[Part of a data file]
★ ★ ★

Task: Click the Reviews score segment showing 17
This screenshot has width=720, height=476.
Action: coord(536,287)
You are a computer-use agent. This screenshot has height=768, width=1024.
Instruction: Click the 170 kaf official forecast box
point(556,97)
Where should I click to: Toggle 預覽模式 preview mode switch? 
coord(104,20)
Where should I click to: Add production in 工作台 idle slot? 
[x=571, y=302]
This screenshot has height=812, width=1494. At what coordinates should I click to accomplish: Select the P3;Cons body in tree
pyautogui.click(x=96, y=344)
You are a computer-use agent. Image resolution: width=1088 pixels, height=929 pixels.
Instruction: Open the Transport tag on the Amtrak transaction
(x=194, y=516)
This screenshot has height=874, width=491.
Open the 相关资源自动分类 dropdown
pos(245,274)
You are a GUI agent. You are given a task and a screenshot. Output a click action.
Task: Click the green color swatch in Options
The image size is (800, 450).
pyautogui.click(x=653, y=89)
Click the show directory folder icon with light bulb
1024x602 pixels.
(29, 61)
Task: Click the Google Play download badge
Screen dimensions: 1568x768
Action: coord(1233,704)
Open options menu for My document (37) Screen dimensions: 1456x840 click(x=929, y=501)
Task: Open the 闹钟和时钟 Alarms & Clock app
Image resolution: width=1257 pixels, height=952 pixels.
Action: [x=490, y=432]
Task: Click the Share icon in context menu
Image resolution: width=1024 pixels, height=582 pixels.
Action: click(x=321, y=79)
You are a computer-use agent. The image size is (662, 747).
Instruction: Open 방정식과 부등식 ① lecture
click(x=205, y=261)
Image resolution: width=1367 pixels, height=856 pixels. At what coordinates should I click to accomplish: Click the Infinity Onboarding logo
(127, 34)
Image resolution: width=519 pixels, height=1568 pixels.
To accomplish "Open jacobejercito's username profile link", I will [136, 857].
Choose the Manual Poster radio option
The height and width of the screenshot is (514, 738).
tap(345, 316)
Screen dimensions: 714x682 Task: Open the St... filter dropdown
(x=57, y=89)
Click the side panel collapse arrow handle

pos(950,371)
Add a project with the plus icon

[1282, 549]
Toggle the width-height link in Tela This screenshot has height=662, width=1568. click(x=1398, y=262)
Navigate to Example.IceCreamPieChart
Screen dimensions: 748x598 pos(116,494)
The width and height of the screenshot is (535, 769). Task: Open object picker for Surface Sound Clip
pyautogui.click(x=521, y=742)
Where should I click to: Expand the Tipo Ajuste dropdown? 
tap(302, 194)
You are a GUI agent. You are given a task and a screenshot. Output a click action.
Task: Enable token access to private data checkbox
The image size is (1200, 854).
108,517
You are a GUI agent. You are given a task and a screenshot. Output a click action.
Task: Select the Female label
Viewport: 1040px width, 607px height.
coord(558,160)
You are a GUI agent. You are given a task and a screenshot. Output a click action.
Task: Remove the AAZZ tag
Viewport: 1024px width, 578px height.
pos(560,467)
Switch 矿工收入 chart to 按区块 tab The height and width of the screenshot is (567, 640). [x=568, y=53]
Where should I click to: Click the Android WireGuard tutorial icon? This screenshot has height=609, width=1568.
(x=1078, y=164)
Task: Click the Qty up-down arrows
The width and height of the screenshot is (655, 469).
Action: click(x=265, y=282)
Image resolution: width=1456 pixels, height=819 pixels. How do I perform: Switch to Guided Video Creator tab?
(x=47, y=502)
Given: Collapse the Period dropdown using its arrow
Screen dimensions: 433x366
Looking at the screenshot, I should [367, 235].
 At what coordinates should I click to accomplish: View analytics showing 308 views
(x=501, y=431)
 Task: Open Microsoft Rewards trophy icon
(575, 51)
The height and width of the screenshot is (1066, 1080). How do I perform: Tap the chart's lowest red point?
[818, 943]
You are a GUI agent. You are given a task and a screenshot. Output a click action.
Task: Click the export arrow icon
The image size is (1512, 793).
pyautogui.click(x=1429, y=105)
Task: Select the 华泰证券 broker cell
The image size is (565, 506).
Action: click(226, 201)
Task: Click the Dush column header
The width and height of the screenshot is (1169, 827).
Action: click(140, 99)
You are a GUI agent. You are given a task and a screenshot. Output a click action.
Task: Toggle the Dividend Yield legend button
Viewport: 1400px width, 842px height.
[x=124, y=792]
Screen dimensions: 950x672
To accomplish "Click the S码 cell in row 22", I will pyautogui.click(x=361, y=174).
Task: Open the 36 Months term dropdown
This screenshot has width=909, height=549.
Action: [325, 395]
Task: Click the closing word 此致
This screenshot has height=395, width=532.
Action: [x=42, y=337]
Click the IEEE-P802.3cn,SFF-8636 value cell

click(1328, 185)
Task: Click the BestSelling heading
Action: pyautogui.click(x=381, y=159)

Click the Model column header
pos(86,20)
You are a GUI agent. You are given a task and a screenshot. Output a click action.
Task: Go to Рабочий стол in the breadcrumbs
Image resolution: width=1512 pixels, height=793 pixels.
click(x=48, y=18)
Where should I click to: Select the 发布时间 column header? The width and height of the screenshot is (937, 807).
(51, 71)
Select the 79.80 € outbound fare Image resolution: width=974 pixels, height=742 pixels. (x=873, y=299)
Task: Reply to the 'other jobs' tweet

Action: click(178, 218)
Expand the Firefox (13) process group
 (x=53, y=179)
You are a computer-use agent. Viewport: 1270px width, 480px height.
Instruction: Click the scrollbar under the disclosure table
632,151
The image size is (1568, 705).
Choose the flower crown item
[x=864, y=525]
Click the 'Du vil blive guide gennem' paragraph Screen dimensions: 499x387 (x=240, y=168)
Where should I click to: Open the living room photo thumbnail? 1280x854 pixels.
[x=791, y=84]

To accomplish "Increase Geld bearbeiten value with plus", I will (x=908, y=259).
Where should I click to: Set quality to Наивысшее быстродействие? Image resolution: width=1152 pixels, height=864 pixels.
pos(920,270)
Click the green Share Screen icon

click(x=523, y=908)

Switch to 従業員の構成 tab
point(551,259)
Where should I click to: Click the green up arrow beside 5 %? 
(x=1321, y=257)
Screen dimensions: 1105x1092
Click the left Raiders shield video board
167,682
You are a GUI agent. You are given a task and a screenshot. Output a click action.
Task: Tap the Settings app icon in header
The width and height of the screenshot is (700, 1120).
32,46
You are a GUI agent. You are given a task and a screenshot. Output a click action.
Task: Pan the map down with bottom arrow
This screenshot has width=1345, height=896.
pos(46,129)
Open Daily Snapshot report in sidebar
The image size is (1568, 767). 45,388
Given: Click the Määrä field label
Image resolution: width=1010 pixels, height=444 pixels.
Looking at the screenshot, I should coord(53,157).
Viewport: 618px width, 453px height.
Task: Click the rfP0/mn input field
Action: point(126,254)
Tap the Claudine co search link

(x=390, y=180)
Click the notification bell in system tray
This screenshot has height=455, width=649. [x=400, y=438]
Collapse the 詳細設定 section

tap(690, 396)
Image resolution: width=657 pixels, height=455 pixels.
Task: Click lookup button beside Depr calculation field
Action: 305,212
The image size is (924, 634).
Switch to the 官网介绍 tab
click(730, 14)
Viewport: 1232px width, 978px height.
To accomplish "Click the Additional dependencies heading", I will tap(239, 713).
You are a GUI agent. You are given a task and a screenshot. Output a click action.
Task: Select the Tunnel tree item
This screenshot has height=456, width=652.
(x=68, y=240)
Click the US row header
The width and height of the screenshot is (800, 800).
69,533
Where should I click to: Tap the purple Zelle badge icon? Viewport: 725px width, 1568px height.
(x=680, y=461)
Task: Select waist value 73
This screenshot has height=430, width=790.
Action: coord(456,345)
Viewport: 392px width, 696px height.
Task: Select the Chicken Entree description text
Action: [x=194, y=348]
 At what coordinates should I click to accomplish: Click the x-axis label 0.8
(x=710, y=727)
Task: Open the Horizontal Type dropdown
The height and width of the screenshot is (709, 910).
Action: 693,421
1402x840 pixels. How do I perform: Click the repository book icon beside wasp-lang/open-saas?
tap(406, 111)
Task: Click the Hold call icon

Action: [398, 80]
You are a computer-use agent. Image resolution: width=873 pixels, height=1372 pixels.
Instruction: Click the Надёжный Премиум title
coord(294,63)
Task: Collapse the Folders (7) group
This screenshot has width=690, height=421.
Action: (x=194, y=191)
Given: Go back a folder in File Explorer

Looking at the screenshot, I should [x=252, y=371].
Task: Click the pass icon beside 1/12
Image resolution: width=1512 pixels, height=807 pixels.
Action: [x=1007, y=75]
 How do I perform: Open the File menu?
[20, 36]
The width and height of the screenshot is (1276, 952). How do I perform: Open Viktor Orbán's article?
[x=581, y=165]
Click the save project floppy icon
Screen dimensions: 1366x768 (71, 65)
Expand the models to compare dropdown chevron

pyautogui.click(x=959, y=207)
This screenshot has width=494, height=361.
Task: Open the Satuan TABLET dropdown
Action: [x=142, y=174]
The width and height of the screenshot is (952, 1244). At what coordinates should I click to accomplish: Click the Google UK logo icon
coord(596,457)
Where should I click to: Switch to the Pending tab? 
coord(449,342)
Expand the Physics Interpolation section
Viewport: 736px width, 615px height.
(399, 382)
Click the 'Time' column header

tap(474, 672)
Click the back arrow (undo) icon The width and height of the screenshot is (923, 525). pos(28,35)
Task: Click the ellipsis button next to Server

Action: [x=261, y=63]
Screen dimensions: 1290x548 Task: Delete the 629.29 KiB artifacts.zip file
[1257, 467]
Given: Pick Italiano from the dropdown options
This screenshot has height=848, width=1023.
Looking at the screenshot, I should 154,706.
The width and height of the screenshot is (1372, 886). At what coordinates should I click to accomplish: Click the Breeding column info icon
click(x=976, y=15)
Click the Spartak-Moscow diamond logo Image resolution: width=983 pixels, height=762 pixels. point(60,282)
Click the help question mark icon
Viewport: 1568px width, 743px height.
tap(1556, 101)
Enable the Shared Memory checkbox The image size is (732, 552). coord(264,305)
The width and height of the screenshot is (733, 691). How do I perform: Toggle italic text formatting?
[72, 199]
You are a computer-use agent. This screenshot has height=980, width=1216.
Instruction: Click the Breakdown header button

★ ★ ★

WORK TO COMPLETE -
Collect each line in the entries above that contains the string "menu". Match case when checking each line.

COMPLETE ANSWER -
Open options menu for My document (37) Screen dimensions: 1456x840 click(x=929, y=501)
Task: Click the Share icon in context menu
 How do I perform: Open the File menu?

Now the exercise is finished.